Start of Information shown

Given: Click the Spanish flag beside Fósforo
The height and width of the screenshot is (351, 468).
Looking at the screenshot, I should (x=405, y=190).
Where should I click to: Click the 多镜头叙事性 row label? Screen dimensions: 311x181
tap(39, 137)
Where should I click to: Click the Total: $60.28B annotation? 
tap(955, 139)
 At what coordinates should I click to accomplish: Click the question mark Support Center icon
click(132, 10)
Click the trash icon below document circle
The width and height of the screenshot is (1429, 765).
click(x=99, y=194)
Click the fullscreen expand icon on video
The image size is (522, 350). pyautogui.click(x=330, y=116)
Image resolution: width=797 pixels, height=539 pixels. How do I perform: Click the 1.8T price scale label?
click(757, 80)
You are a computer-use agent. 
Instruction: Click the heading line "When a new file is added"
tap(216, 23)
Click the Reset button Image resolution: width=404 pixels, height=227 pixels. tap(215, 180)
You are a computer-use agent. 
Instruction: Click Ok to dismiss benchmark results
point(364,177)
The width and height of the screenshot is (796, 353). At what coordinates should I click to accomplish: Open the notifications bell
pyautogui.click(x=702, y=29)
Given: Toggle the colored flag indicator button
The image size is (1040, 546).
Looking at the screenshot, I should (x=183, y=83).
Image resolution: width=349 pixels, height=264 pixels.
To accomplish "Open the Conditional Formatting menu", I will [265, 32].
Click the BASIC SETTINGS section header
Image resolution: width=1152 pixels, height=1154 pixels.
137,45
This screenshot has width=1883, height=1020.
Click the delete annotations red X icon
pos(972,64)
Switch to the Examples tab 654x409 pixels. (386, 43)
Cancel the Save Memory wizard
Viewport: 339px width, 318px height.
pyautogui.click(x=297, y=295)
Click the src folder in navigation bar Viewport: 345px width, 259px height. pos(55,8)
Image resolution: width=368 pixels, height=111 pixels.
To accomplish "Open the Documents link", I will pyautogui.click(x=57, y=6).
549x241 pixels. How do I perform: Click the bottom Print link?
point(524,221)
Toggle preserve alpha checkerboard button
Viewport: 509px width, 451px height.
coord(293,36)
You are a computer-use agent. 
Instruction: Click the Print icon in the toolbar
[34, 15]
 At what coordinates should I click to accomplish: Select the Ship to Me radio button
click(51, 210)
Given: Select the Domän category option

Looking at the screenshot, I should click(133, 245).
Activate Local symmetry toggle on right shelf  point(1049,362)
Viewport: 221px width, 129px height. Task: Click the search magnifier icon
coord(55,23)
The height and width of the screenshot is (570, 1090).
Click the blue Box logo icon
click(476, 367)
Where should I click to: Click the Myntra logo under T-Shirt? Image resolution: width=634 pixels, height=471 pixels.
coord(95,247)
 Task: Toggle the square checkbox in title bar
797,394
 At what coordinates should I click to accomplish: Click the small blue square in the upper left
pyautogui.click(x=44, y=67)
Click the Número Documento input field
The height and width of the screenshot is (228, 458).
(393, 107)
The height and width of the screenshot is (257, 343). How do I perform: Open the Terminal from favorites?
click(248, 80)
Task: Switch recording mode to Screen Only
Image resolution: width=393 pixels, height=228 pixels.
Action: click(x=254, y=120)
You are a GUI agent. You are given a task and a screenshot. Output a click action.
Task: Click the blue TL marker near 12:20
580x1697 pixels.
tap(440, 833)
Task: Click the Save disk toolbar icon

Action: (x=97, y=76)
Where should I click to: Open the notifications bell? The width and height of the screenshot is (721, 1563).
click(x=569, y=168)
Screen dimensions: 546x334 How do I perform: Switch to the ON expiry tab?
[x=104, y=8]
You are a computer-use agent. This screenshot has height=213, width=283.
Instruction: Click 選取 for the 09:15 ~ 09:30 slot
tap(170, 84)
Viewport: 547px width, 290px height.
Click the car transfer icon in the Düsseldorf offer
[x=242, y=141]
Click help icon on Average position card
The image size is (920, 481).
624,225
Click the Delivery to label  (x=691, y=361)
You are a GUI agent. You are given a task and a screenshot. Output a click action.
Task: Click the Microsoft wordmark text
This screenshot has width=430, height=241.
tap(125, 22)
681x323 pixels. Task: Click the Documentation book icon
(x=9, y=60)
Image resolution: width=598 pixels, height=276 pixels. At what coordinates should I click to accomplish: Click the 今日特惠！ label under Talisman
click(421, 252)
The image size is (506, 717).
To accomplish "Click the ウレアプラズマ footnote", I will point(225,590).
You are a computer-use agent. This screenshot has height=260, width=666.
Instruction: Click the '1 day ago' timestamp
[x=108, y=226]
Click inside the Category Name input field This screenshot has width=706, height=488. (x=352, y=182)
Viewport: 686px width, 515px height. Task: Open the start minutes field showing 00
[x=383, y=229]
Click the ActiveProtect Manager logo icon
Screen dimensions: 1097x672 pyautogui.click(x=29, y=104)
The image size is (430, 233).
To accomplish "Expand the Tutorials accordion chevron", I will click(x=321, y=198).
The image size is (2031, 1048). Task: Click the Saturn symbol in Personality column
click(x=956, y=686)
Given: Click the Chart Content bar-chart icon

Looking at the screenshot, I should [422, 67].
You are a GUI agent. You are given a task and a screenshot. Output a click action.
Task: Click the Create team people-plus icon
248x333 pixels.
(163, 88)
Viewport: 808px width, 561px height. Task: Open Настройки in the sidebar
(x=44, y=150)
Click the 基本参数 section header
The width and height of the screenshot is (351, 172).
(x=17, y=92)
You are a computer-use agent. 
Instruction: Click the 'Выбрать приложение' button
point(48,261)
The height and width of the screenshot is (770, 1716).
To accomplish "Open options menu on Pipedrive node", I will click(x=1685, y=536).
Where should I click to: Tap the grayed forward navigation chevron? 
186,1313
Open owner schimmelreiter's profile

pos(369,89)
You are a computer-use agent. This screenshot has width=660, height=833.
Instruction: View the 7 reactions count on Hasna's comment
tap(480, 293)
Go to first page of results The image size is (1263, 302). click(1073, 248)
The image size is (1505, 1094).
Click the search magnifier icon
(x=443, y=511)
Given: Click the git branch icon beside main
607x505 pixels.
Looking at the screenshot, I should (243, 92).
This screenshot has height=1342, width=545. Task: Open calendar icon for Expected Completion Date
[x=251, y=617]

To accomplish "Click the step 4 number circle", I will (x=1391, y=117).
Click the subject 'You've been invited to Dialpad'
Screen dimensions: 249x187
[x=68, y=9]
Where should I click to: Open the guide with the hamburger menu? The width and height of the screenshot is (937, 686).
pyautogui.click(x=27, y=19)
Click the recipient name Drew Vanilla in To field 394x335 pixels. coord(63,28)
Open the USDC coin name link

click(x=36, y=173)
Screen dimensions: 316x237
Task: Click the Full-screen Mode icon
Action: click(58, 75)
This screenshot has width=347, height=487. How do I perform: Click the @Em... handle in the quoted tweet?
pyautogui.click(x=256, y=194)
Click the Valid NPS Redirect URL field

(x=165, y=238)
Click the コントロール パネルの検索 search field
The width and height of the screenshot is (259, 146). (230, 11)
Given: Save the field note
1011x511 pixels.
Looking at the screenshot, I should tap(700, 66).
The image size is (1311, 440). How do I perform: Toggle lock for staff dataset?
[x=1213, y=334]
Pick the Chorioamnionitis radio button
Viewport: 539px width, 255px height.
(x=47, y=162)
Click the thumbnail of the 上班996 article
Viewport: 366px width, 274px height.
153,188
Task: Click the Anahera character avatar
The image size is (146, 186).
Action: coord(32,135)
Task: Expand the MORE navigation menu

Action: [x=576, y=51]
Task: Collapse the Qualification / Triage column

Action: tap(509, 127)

End of Information shown

*Your goal*:
From the first line of the entries above to the line with "This screenshot has width=1883, height=1020.", please return every line exactly, keeping both ends.

*Answer*:
Given: Click the Spanish flag beside Fósforo
The height and width of the screenshot is (351, 468).
Looking at the screenshot, I should (x=405, y=190).
Where should I click to: Click the 多镜头叙事性 row label? Screen dimensions: 311x181
tap(39, 137)
Where should I click to: Click the Total: $60.28B annotation? 
tap(955, 139)
 At what coordinates should I click to accomplish: Click the question mark Support Center icon
click(132, 10)
Click the trash icon below document circle
The width and height of the screenshot is (1429, 765).
click(x=99, y=194)
Click the fullscreen expand icon on video
The image size is (522, 350). pyautogui.click(x=330, y=116)
Image resolution: width=797 pixels, height=539 pixels. How do I perform: Click the 1.8T price scale label?
click(757, 80)
You are a computer-use agent. 
Instruction: Click the heading line "When a new file is added"
tap(216, 23)
Click the Reset button Image resolution: width=404 pixels, height=227 pixels. tap(215, 180)
You are a computer-use agent. 
Instruction: Click Ok to dismiss benchmark results
point(364,177)
The width and height of the screenshot is (796, 353). At what coordinates should I click to accomplish: Open the notifications bell
pyautogui.click(x=702, y=29)
Given: Toggle the colored flag indicator button
The image size is (1040, 546).
Looking at the screenshot, I should (x=183, y=83).
Image resolution: width=349 pixels, height=264 pixels.
To accomplish "Open the Conditional Formatting menu", I will [265, 32].
Click the BASIC SETTINGS section header
Image resolution: width=1152 pixels, height=1154 pixels.
137,45
This screenshot has width=1883, height=1020.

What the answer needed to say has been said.